Ms Olga Wehrly:

I echo what the others said. With something like ADHD, it can take up to 60 years for people to get a diagnosis, especially women because they present quite differently from men. We are used to masking in society as it is, getting on with it and putting a brave face on things. I got fobbed off by GPs for many years in trying to access an ADHD diagnosis because it was kind of seen as some faddy American thing. I was told, "Sure, you do not need that; you look fine." With EDS as well, there is definitely an element of medical gaslighting because people are presenting with all these random, chronic issues that are not acute. You are not at death's door but there are niggly things that kind of are fine but kind of not. You are in and out to the GP all the time.

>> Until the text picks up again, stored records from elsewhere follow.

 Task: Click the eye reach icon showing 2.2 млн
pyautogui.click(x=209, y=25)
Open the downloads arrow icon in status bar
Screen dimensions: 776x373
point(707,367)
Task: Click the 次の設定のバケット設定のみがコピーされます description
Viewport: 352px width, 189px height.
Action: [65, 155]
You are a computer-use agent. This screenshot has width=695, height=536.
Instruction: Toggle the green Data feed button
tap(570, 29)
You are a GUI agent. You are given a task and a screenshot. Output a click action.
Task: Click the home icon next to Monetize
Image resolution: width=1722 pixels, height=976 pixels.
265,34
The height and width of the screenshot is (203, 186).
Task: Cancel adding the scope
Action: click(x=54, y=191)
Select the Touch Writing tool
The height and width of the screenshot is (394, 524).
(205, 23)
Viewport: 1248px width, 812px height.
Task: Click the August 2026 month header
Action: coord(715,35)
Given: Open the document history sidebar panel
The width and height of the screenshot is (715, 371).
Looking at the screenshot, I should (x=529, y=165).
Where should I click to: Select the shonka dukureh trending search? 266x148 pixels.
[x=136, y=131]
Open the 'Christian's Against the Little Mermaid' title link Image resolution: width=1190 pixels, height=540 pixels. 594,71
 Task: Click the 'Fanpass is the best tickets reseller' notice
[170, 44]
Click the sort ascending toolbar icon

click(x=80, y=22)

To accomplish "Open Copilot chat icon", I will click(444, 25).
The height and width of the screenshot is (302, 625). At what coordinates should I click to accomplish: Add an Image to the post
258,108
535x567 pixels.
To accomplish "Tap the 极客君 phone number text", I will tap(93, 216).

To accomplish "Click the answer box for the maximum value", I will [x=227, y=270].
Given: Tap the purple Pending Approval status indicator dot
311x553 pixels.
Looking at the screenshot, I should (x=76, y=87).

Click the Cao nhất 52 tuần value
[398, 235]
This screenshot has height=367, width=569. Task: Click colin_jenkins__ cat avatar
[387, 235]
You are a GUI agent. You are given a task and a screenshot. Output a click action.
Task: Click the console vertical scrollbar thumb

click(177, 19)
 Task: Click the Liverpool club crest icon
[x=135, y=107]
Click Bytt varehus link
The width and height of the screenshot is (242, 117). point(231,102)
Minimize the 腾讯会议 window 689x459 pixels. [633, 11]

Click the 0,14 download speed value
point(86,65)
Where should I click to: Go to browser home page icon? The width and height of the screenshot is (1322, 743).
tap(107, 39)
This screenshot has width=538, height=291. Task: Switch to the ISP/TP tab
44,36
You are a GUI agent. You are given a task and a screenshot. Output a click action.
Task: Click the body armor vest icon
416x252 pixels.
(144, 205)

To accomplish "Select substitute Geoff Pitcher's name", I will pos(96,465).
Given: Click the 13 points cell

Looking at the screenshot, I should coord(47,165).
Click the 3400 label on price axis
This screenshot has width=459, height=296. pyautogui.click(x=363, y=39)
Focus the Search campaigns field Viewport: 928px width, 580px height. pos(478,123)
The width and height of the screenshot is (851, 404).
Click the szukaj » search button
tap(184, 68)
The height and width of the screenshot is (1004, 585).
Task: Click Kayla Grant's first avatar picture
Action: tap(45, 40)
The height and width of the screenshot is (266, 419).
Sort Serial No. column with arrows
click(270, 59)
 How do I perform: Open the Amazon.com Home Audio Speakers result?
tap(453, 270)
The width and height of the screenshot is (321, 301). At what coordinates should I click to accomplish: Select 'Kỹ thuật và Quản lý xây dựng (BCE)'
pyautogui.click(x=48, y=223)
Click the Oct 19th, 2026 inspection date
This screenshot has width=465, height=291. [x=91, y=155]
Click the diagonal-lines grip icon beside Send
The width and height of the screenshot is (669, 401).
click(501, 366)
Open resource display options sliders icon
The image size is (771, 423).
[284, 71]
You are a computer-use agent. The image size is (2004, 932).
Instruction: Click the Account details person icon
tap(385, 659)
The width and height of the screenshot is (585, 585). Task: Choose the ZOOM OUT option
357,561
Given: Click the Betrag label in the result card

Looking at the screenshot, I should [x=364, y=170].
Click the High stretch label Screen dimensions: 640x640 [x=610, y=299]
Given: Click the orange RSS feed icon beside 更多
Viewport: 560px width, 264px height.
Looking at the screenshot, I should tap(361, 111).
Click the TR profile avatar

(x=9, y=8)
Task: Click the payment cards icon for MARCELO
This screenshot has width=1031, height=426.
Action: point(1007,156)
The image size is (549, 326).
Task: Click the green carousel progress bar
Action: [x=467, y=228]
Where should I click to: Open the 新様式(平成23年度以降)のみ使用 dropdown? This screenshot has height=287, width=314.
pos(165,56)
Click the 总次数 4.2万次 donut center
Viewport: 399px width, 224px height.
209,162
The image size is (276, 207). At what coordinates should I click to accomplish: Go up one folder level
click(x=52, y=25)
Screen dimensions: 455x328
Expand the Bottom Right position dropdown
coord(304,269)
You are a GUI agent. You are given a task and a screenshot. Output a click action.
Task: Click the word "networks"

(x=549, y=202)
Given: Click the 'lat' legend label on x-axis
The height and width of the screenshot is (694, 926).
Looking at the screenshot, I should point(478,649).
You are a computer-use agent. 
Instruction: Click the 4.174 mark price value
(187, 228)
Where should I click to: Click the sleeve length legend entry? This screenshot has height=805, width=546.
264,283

If I were to ask for three actions that would help, the first would be to have a register or database, as discussed earlier, from which people can take statistics as to who has what in this country. If we are not being measured, there is no way of knowing how we are progressing. It seems like a baseline requirement to have a register. Second, GPs are usually our first port of call and they are amazing, but their knowledge relates to general practice. With EDS, we call ourselves zebras because a zebra is the emblem of rare diseases. When doctors are in training, the phrase "Hear hooves, think horses" is often used because, generally, one should not assume somebody has the rarest disease because that is statistically unlikely. By and large, because of that, the exceptions, like us, may fall through the cracks. It would be helpful if GP knowledge were updated every so often. I find medical knowledge of EDS and ADHD has really increased in the past while. In the case of long Covid, however, I am still seeing people in the support groups whose GPs are dismissing them or who have had no access to apply to long Covid clinics because the GP is not paying to attention to information on it or may not even believe in it.

The third action would be around localised access. Obviously, it is not suitable for everybody but our health centres could be a really good resource. I know from personal experience that staffing is a huge issue but it would be great for people to be able to go to their public health nurse rather than having to book lots of doctors appointments when, for example, they want to check side effects of medicine and link in on a continuing basis. It can be exhausting for us to clog up the system and drain it for everyone else. There has to be an easier way to streamline things.